--- Task brief ---
Take the line with "Where should I" as the first and the last line of the data as the end. Write out both and every line between exactly, except pictures.

Segment Start: Exercise inputs

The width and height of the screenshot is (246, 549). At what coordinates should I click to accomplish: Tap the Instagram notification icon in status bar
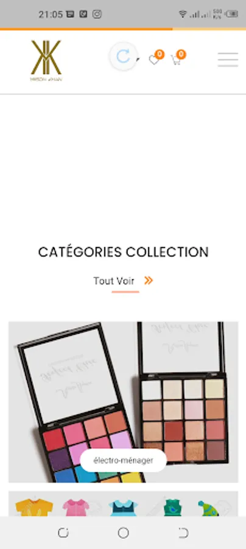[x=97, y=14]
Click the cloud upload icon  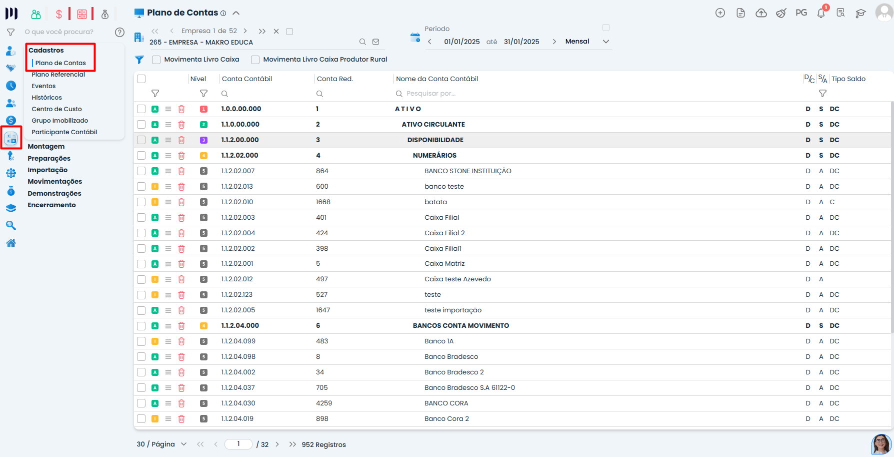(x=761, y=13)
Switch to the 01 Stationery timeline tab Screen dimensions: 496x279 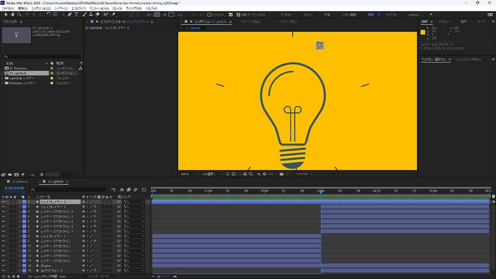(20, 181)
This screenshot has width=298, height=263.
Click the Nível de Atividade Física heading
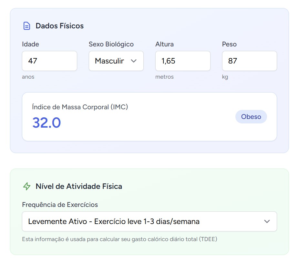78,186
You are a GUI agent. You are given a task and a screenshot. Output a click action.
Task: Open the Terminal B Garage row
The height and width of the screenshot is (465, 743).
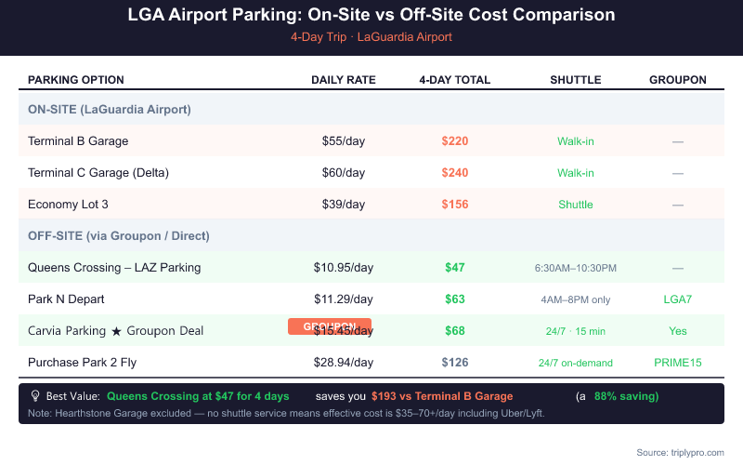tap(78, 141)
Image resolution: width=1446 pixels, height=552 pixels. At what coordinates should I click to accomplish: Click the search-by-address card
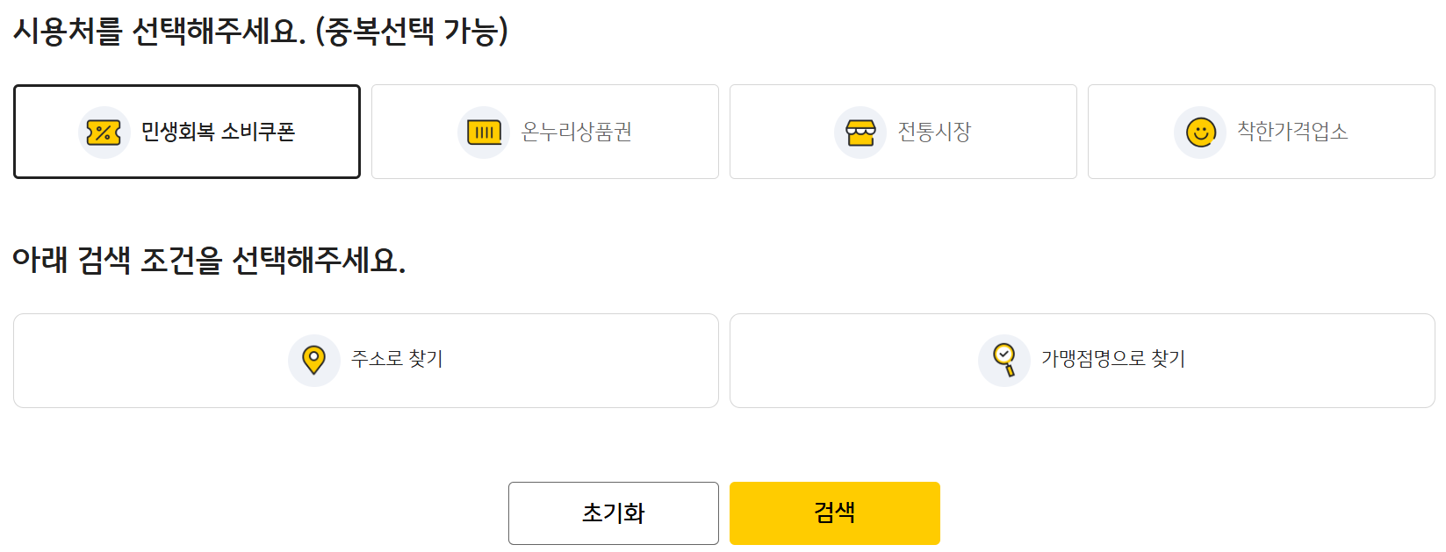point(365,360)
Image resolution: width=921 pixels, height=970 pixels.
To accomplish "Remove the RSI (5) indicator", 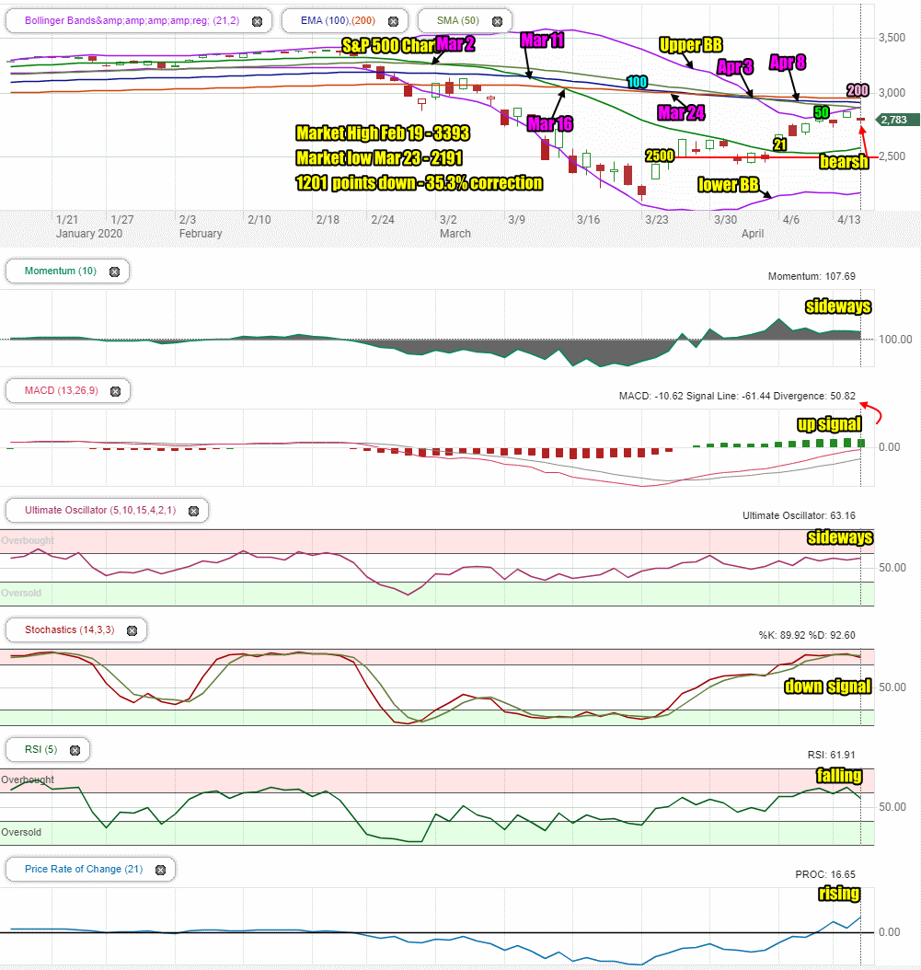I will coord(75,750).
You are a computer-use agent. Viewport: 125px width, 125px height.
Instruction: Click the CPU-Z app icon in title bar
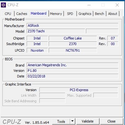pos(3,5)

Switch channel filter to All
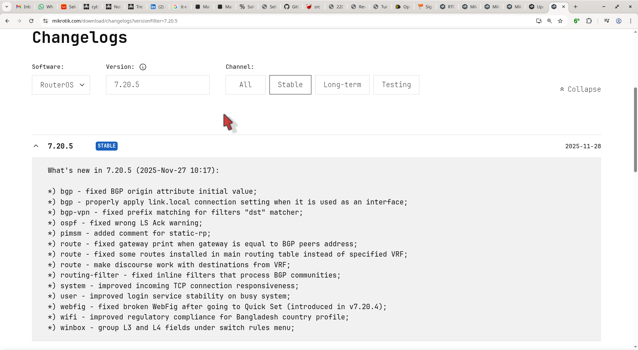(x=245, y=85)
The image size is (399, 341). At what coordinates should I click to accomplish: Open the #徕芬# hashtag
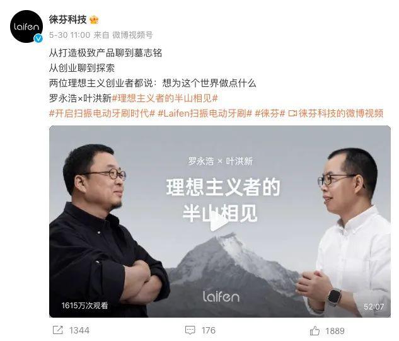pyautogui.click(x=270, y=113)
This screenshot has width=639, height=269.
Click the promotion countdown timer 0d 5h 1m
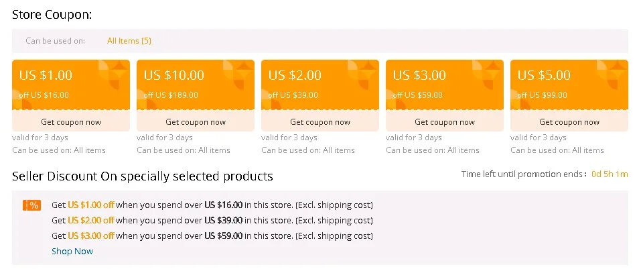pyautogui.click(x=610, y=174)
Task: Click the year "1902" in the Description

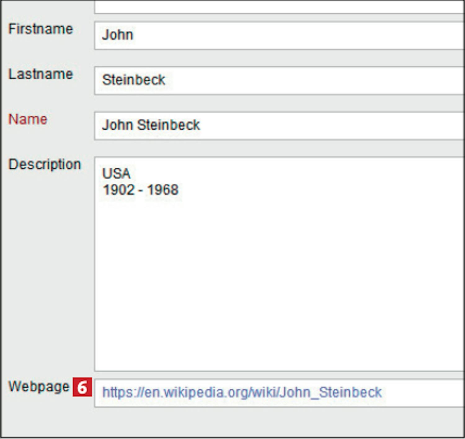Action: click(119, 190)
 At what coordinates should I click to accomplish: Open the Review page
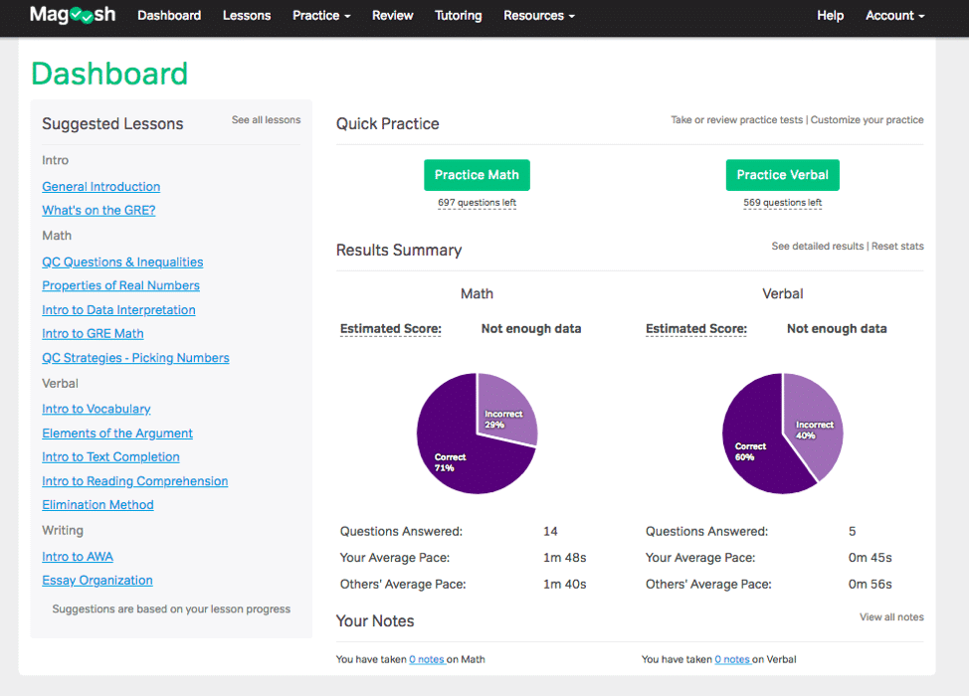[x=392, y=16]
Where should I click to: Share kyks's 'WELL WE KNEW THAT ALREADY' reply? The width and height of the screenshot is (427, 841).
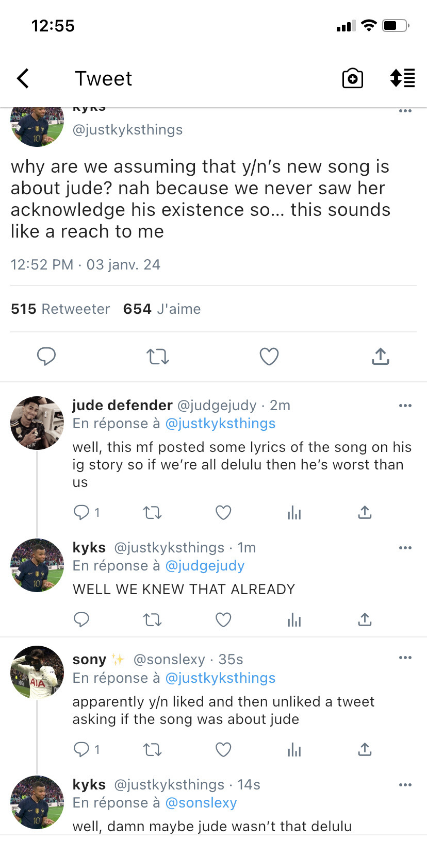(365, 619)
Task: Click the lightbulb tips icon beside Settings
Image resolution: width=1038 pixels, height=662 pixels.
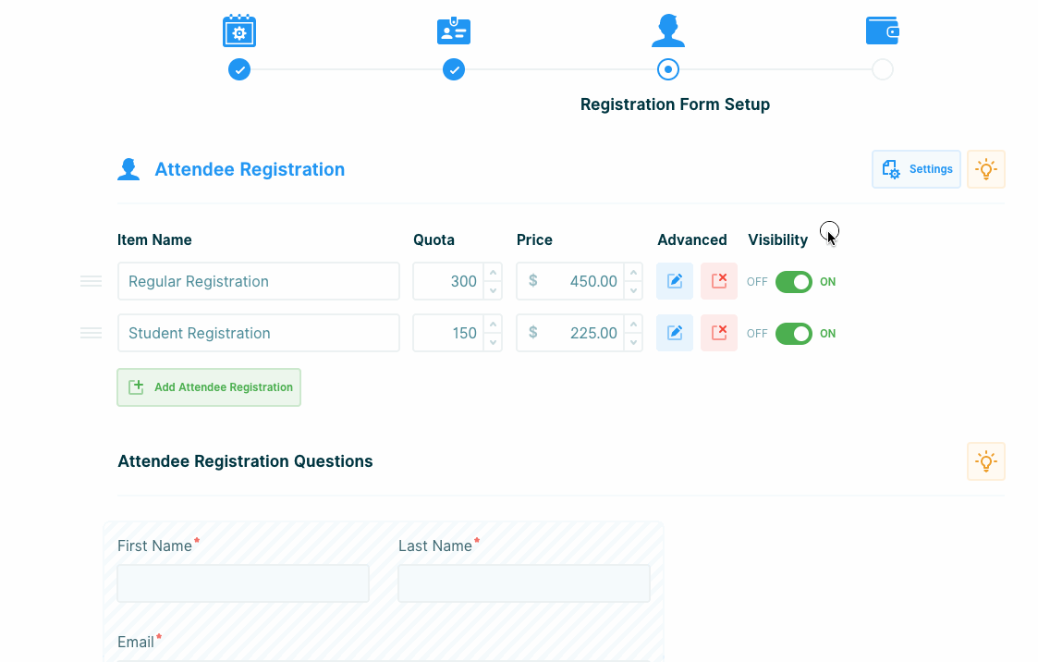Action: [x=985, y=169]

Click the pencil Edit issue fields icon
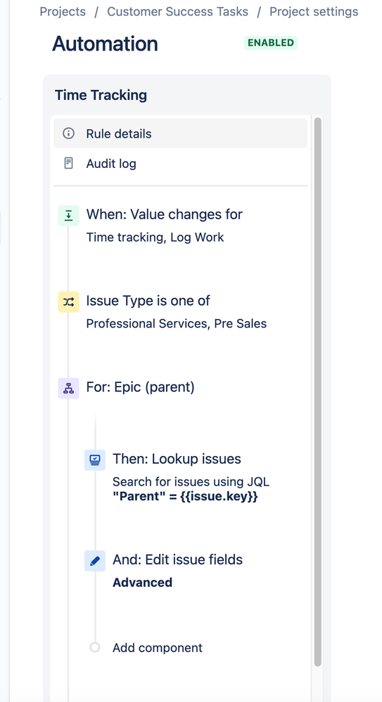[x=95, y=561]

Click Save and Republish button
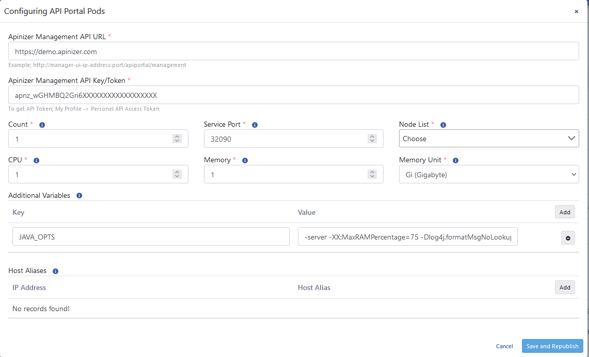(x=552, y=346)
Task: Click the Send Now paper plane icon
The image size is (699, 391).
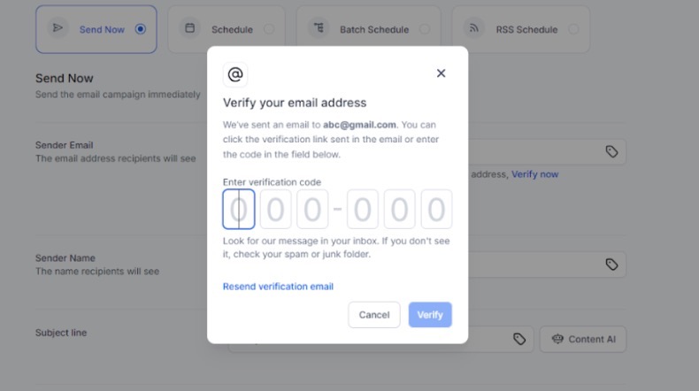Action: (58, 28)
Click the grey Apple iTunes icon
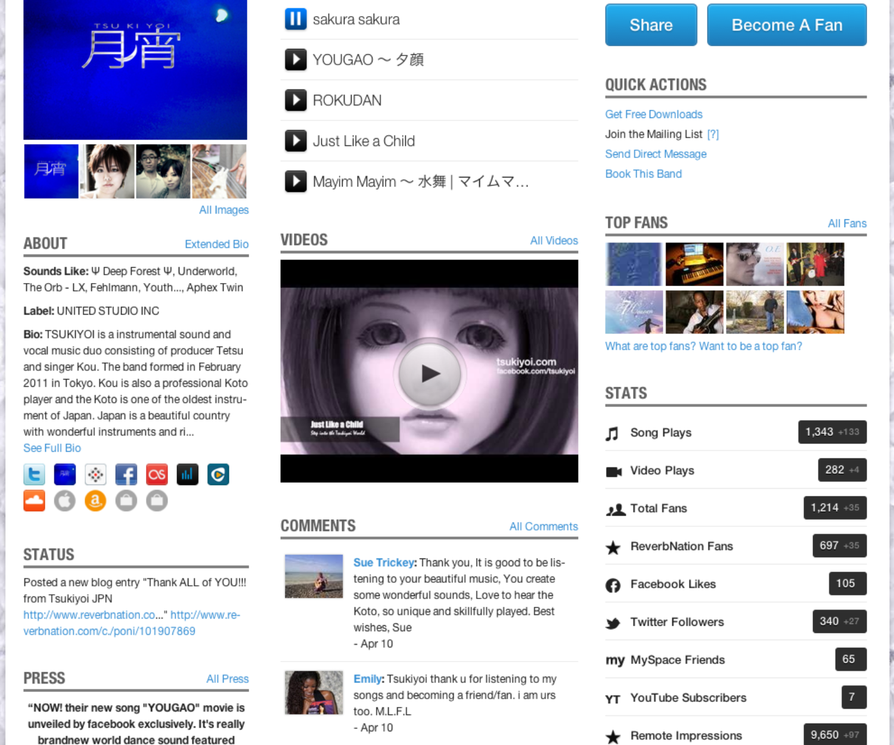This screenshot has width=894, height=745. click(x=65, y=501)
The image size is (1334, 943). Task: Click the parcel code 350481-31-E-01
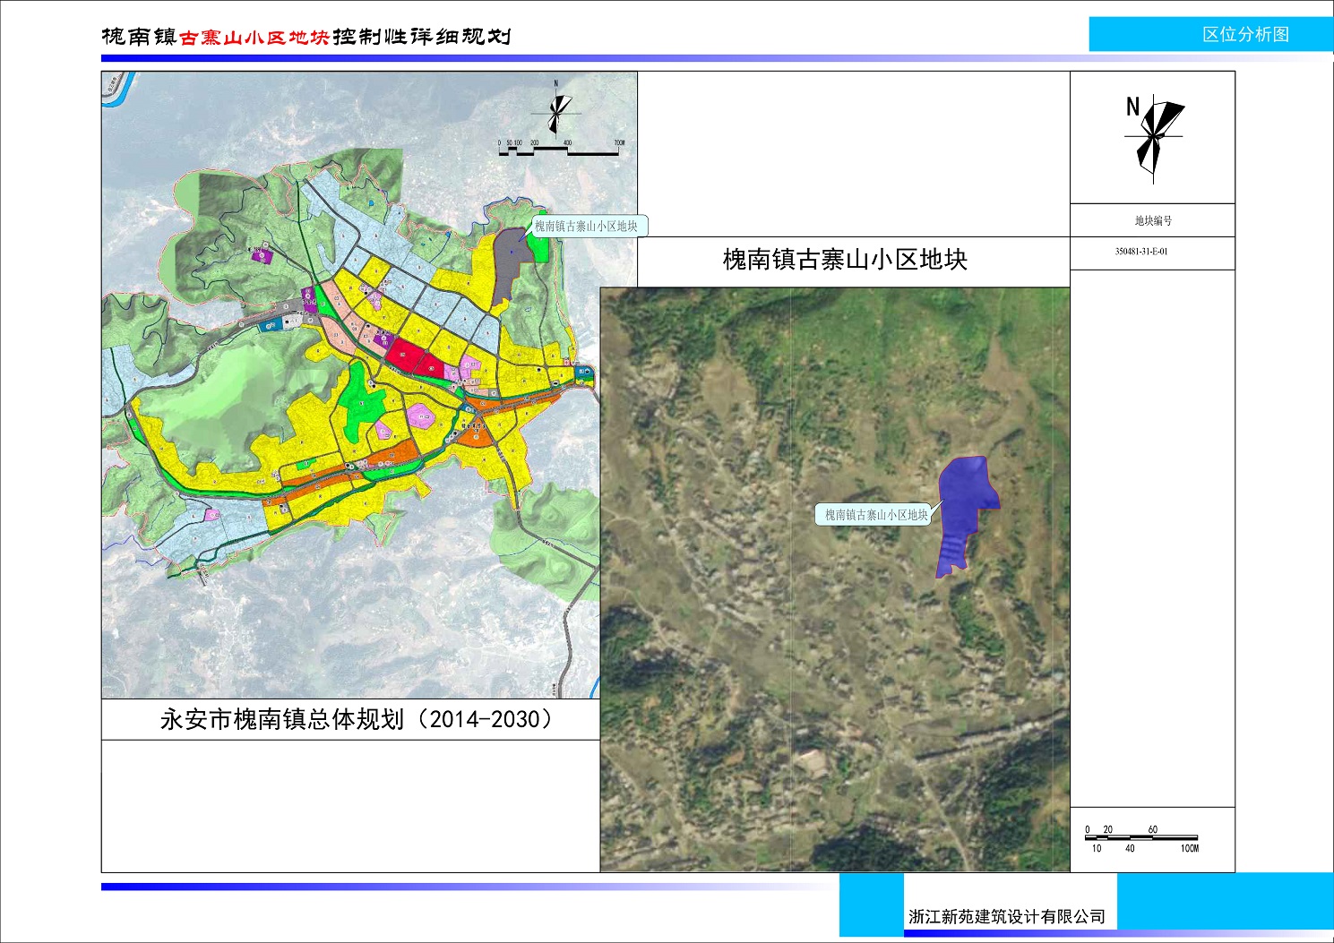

Segment End: Exercise inputs

--- Solution for this problem ---
Where should I click to: Share kyks's 'WELL WE KNEW THAT ALREADY' reply? The width and height of the screenshot is (427, 841).
(365, 619)
Task: Click the lightbulb tips icon beside Settings
Image resolution: width=1038 pixels, height=662 pixels.
Action: [x=985, y=169]

Click the pencil Edit issue fields icon
[x=95, y=561]

Click Save and Republish button
(x=552, y=346)
Task: Click the Send Now paper plane icon
The image size is (699, 391).
Action: (58, 28)
Click the grey Apple iTunes icon
This screenshot has width=894, height=745. click(x=65, y=501)
The image size is (1334, 943). Task: Click the parcel code 350481-31-E-01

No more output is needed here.